**Задание 1:** Перепишите из интервью фрагмент от слов «Захар Прилепин - Именины» до слов «смысле, спокойный человек.».
**Задание 2:** Кто, согласно интервью, написал письмо в защиту Алексея Кубрика, когда руководитель семинара решил выгнать его из Литинститута?
**Задание 3:** Перескажите интервью в двух предложениях.

**Интервью:**
-=-=-=-=-
Захар Прилепин - Именины сердца: разговоры с русской литературой
Алексей Кубрик — поэт на первый взгляд «тихий», ненавязчивый, вовсе не повышающий голос. Но это, как всегда в случае с настоящей литературой, — обманчивое ощущение. Где-то там, внутри, под спудом, в стихах его есть и крик, и жуть, и мрак. И свет потом. Не прямой, в глаза, а рассеивающийся, который не сразу заметишь. Потому что он не слепит, а — греет, этот свет… Умнейший и на редкость, в самом широком смысле, спокойный человек.
— Алексей, можешь рассказать, откуда ты родом, где учился, чем занимался, с какой поры началась литература и чем занимаешься ныне?
— Я вполне мог родиться в казачьей станице на берегу озера Зайсан, где были тогда мои родители, а явился на свет в столице, «в ста метрах» от Почтамта, на Мясницкой — улице Кирова. Там жили родители моего отца. Почти сразу мы перебрались в Балашиху, в которой я и проживаю по сей день.
В 1982-м поступил в Литинститут. На третьем курсе Валентин Митрофанович Сидоров, руководитель семинара, решил меня выгнать «за творческую несостоятельность»… Но не смог, потому что Юнна Мориц написала письмо тогдашнему завкафедрой творчества Тельпугову о том, что поэтическое дарование во мне она бы не ставила под сомнение так решительно, и, кажется, даже прозрачно намекнула, что не их это дело, решать, кто поэт, а кто нет. Жаль, что я не снял копию с этого письма… По окончании института работал лаборантом на кафедре современной литературы, учился в аспирантуре, изучая архивные материалы первой и второй волн эмиграции. Вообще же и дворником-сторожем в детском садике работал, и кроссовками торговал в начале девяностых, и в разных московских школах преподавал. Все пытался не увязнуть ни в редакторстве, ни в заводном преподавании. Вел спецкурсы по истории поэзии ХХ века, по поэтике. Сейчас я тоже преподаю в лицее и веду поэтический мастер-класс, но уравновешиваю это «древесными делами»…
— Не понял.
-=-=-=-=-
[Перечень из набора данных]
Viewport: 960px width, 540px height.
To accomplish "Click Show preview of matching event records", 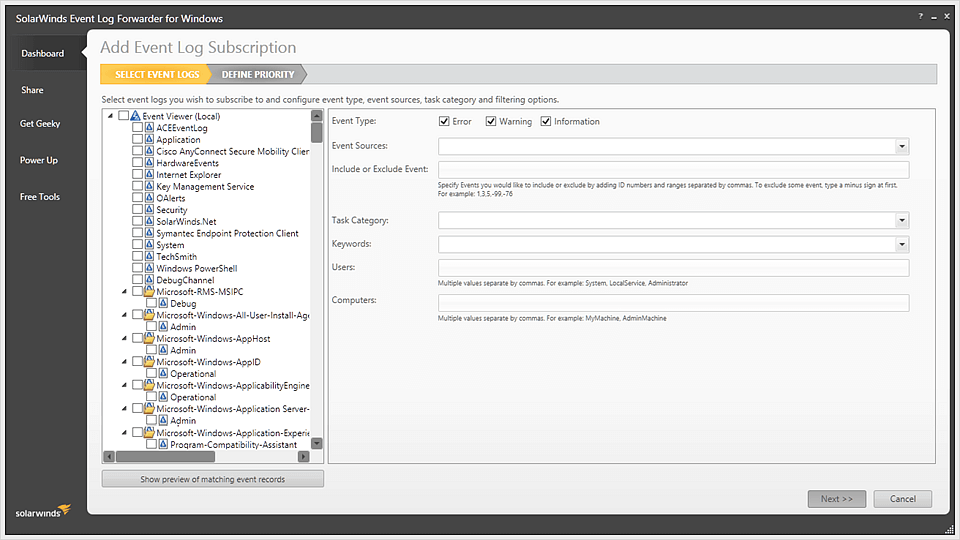I will click(212, 480).
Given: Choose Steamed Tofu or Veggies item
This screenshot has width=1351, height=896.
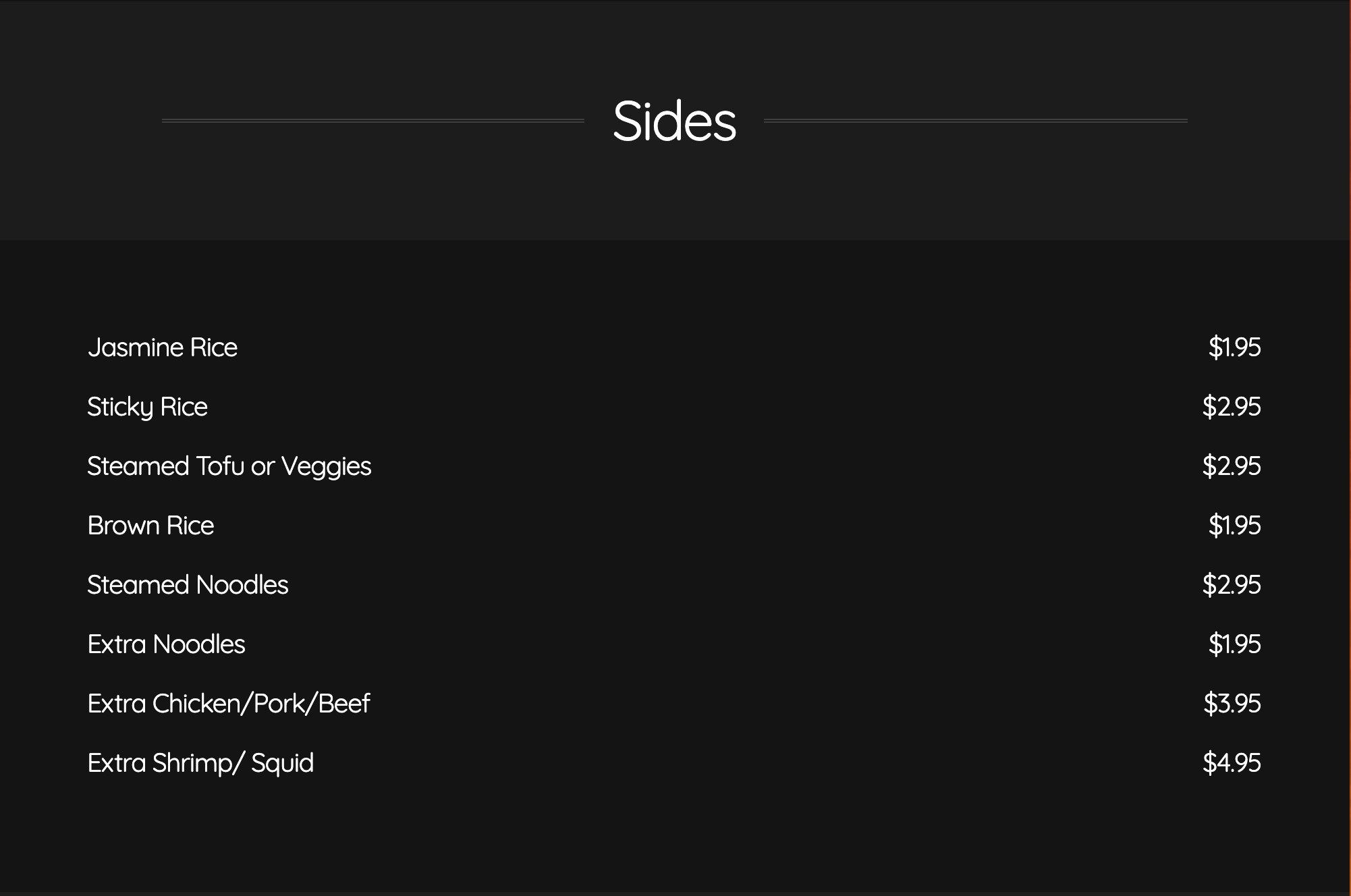Looking at the screenshot, I should pos(229,466).
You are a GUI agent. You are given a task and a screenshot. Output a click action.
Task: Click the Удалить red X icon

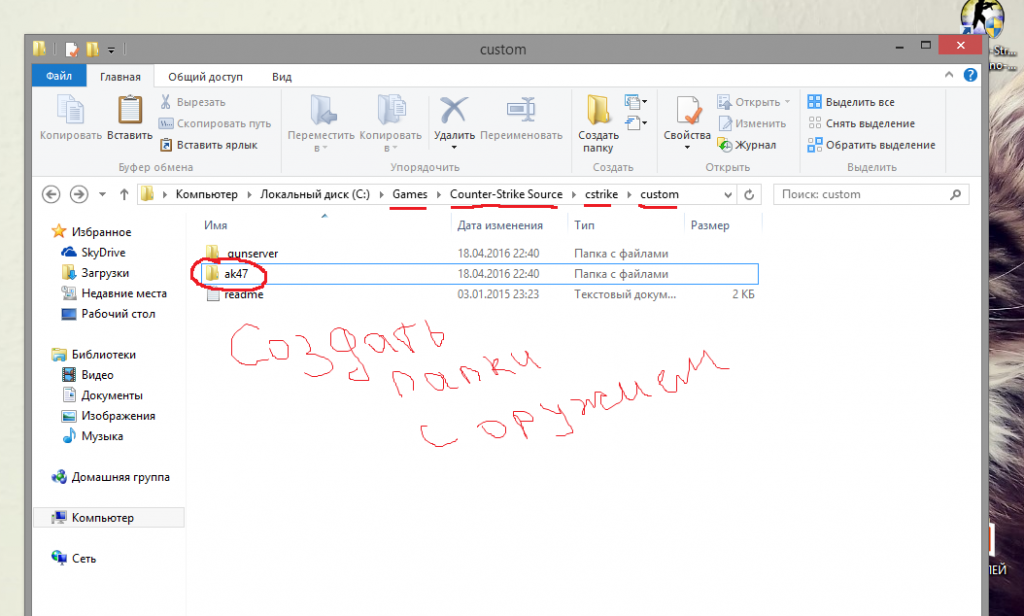coord(455,110)
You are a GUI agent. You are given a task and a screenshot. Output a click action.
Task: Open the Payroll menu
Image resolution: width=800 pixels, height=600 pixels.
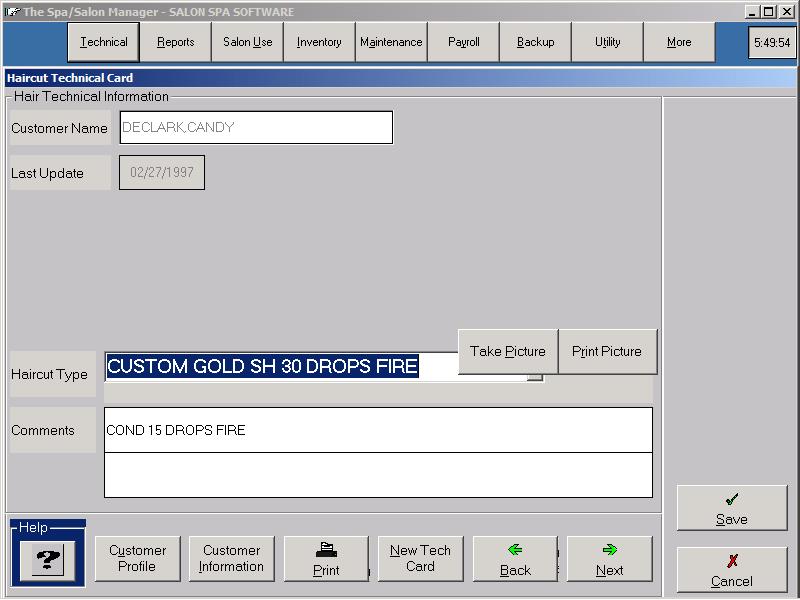tap(463, 43)
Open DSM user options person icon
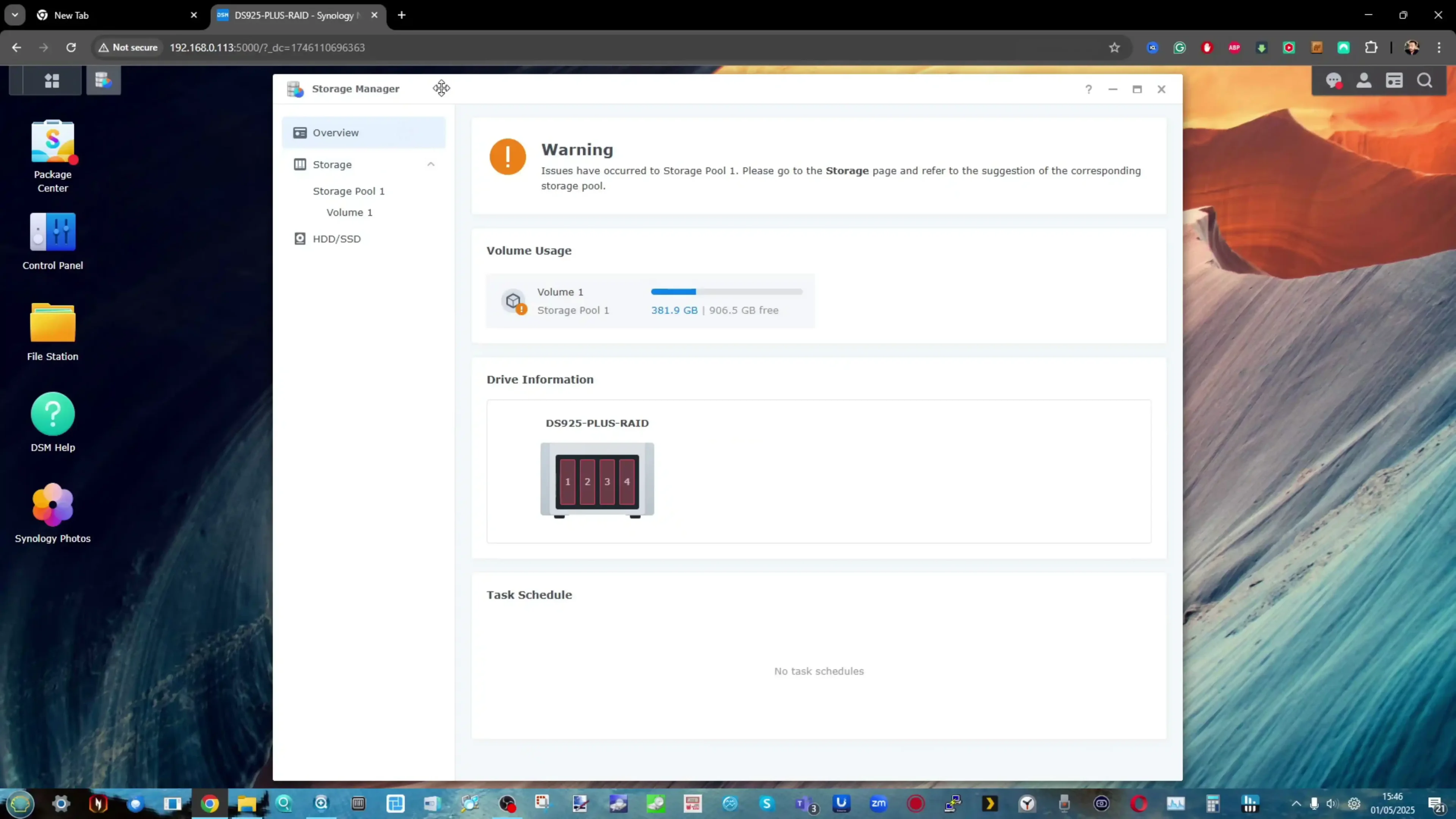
-=-=-=-=-
**Полный ответ 1:**
Захар Прилепин - Именины сердца: разговоры с русской литературой
Алексей Кубрик — поэт на первый взгляд «тихий», ненавязчивый, вовсе не повышающий голос. Но это, как всегда в случае с настоящей литературой, — обманчивое ощущение. Где-то там, внутри, под спудом, в стихах его есть и крик, и жуть, и мрак. И свет потом. Не прямой, в глаза, а рассеивающийся, который не сразу заметишь. Потому что он не слепит, а — греет, этот свет… Умнейший и на редкость, в самом широком смысле, спокойный человек.

**Полный ответ 2:** Юнна Мориц.

**Полный ответ 3:** Алексей Кубрик — внешне «тихий» поэт, в стихах которого скрыты крик, жуть и мрак, а затем рассеянный, греющий свет. Он родился на Мясницкой в Москве, живет в Балашихе, в 1982 году поступил в Литинститут, где за него заступилась Юнна Мориц, затем работал лаборантом, дворником-сторожем и учителем, а сейчас преподает в лицее и ведет поэтический мастер-класс.